On a story level, there’s so much about Dave Made a Maze that really spoke to me, just because I went through something similar when I turned 30 (which led me to my current vocation), so in many ways, I once was Dave, and I immediately connected to his character on an emotional level. Beyond the thoughtful script crafted by Watterson and Steven Sears, Dave Made a Maze is a visual triumph in every sense of the word, and one of those rare movies that can be emphatically declared as a one-of-kind cinematic experience—and there’s no hyperbole in that statement at all.
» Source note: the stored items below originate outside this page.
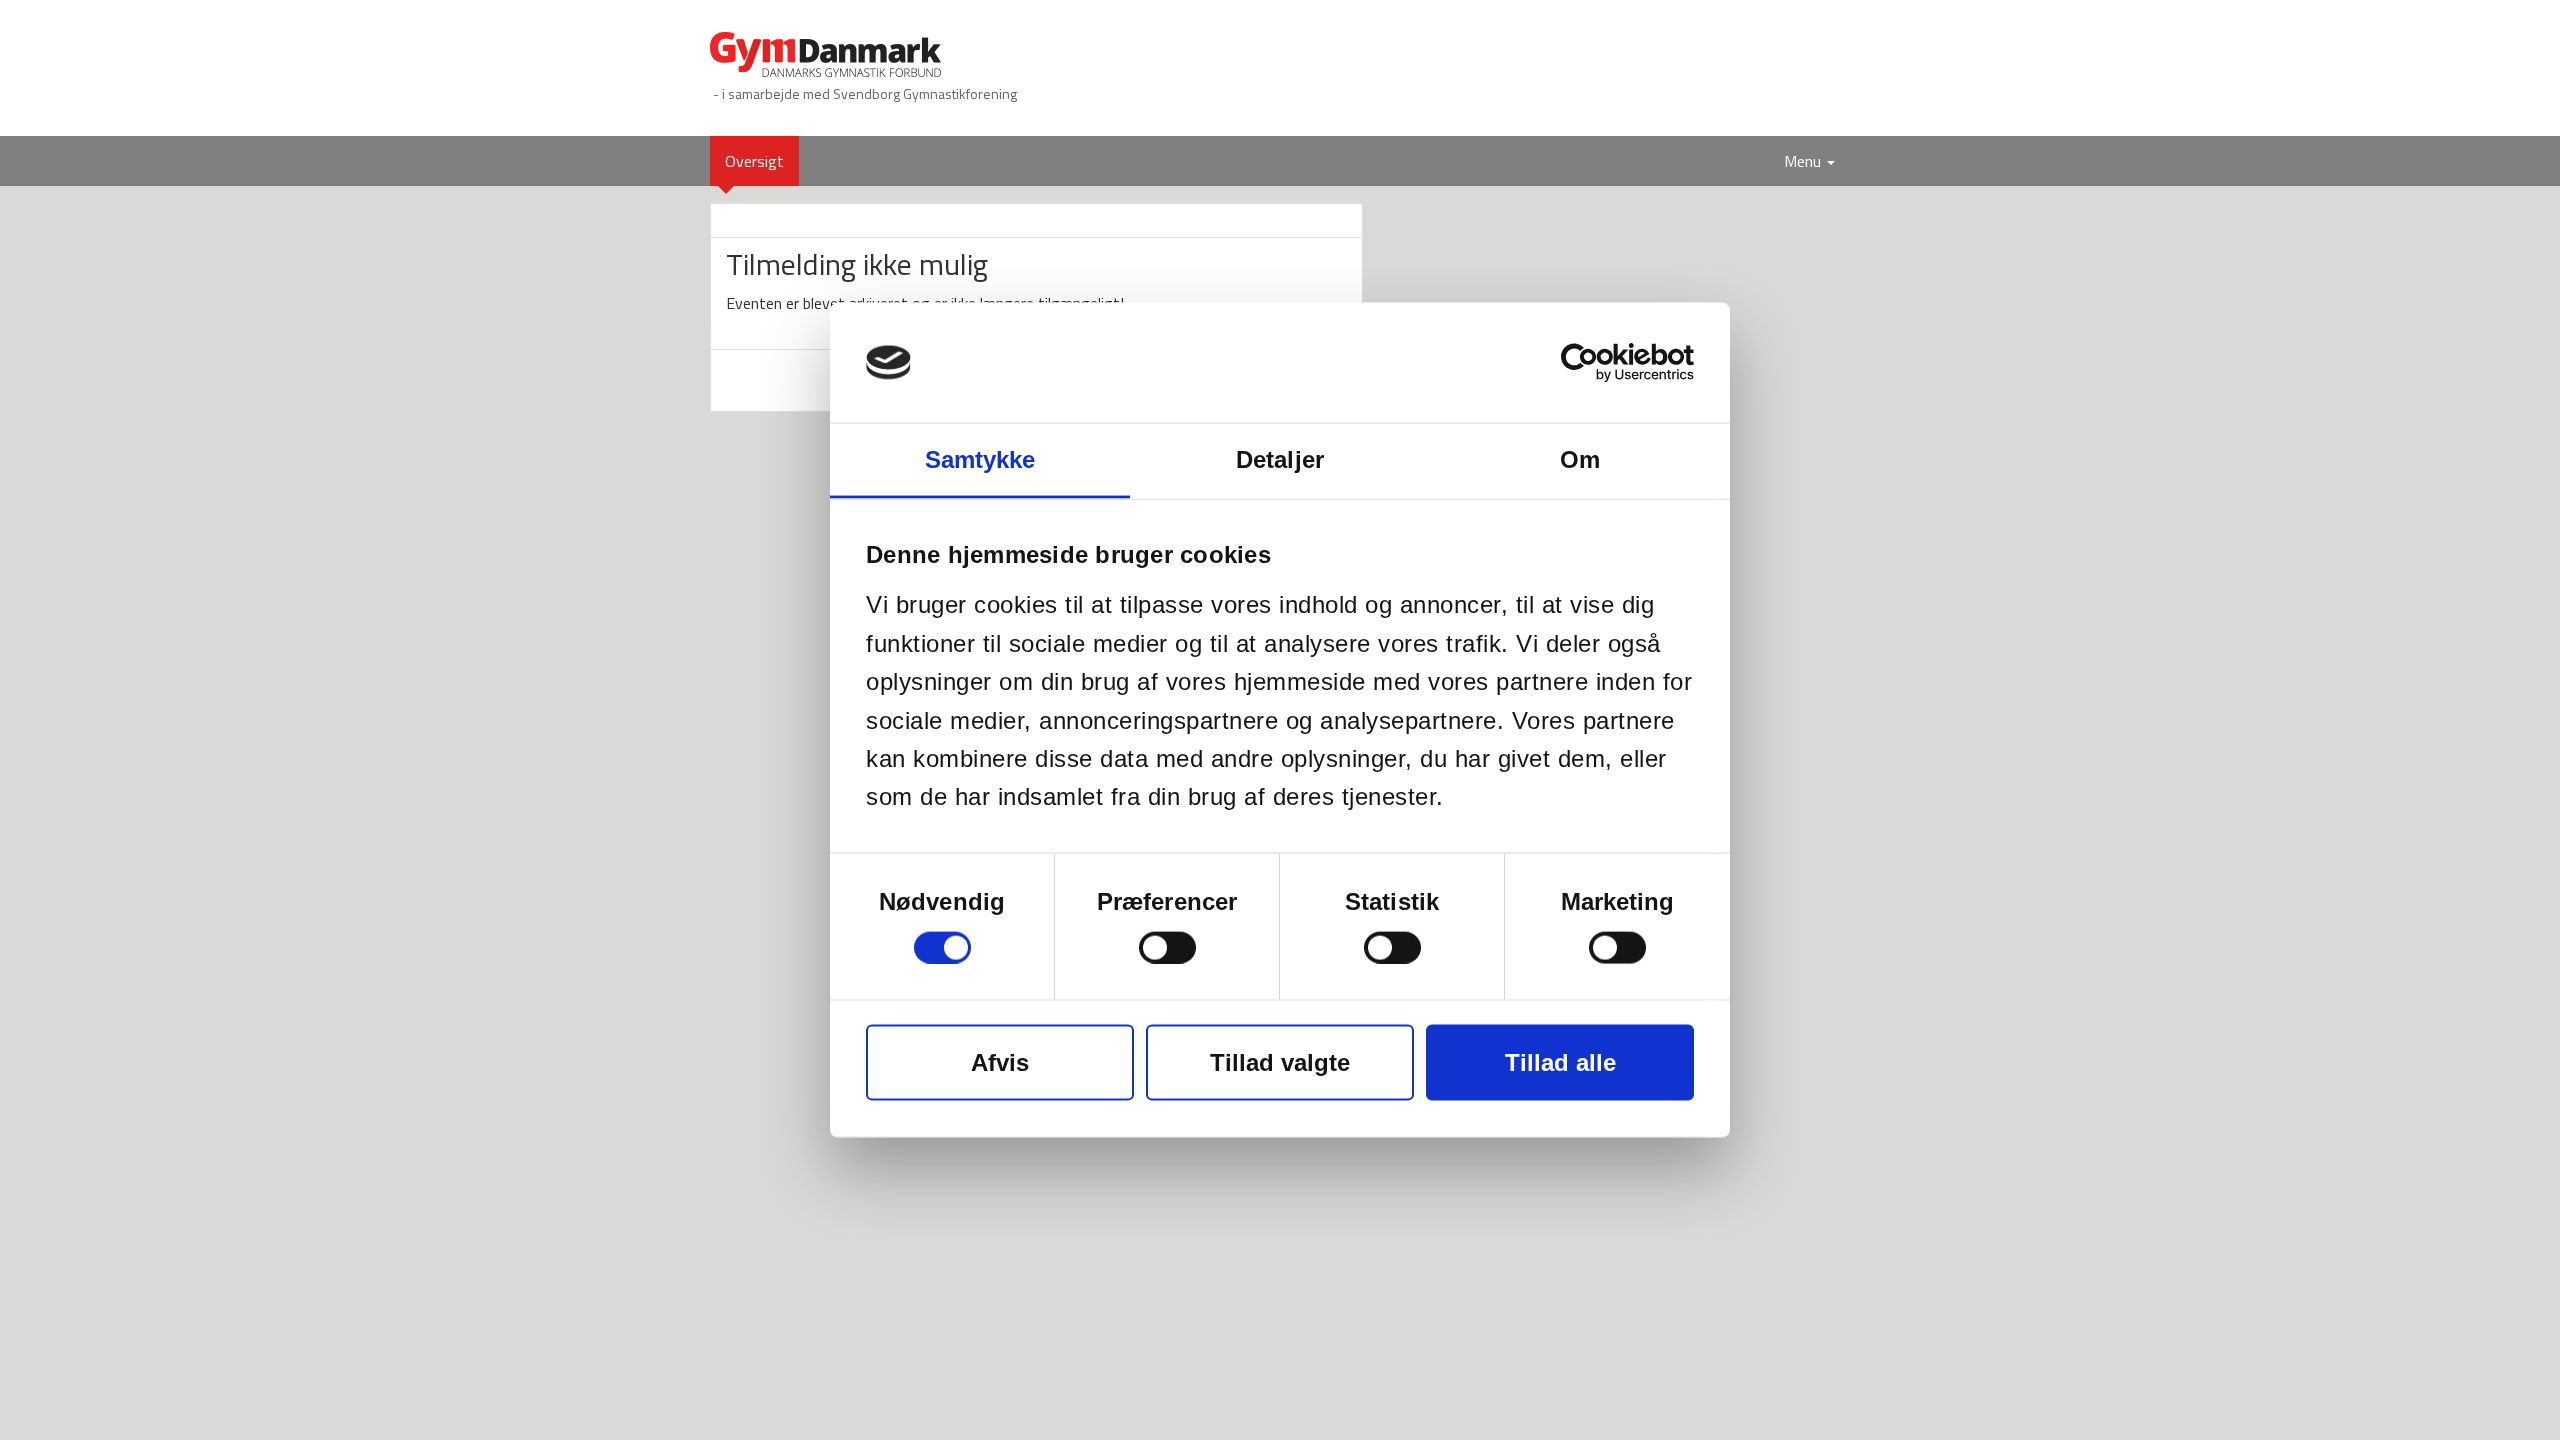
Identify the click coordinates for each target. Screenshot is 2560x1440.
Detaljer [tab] (1280, 459)
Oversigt (762, 160)
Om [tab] (1580, 459)
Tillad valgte (1280, 1061)
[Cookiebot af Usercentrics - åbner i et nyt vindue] (1606, 363)
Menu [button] (1804, 161)
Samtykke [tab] (980, 459)
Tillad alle (1560, 1061)
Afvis (1000, 1061)
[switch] (1167, 947)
DMaM wondrously unique and brimming with a real love of creativity and a passion for filmmaking, and I hope every single person who loves offbeat and off-kilter storytelling seeks it out immediately.
There is such a low-fi charm to Watterson’s approach to the fantastical elements of Dave Made a Maze, and I mean that as the ultimate compliment to the director’s decision to fabricate the film’s major set piece around pulpy materials. The maze itself is a breathtaking feat of production design, and if this was a “bigger” film (meaning: studio), there’s no doubt in my mind that we’d see Dave Made a Maze up for an Academy Award next year. Watterson also uses some other unusual techniques like origami, forced perspective, lunch bag hand puppets, and marionettes, and all of these methods infuse DMaM with a sense of whimsy and childlike wonder.
For those of you out there who have ever dared to follow your dreams, still yearn for something more in life, or are looking for a light-hearted escape from the nastiness that our reality delivers up on a daily basis, I cannot recommend Dave Made a Maze enough. It’s precisely the shot in the arm I needed (both personally and professionally), and I love that someone dared to make such a wonderfully weird celebration of the creative spirit.